**What you need to do**
State, as a number alone, how many lines of the entries contain the word "Сведения".

**Extracted information**
--------------------------------
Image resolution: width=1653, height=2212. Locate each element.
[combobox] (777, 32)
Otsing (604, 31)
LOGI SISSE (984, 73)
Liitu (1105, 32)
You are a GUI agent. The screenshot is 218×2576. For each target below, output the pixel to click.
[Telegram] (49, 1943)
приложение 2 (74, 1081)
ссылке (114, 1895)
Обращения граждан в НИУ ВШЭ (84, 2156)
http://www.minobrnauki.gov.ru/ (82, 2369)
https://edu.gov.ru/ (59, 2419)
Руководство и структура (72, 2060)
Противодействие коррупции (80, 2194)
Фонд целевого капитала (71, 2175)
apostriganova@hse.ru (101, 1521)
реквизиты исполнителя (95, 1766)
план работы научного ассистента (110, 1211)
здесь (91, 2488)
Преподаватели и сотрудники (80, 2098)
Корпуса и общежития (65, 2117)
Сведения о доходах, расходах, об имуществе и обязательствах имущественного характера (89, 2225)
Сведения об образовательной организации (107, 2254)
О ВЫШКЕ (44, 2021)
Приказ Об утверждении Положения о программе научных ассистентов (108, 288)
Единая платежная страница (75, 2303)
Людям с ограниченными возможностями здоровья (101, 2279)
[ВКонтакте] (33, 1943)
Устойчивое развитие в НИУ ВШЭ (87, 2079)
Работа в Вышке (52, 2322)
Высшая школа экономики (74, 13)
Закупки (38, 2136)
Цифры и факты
--------------------------------
**Solved exercise**
2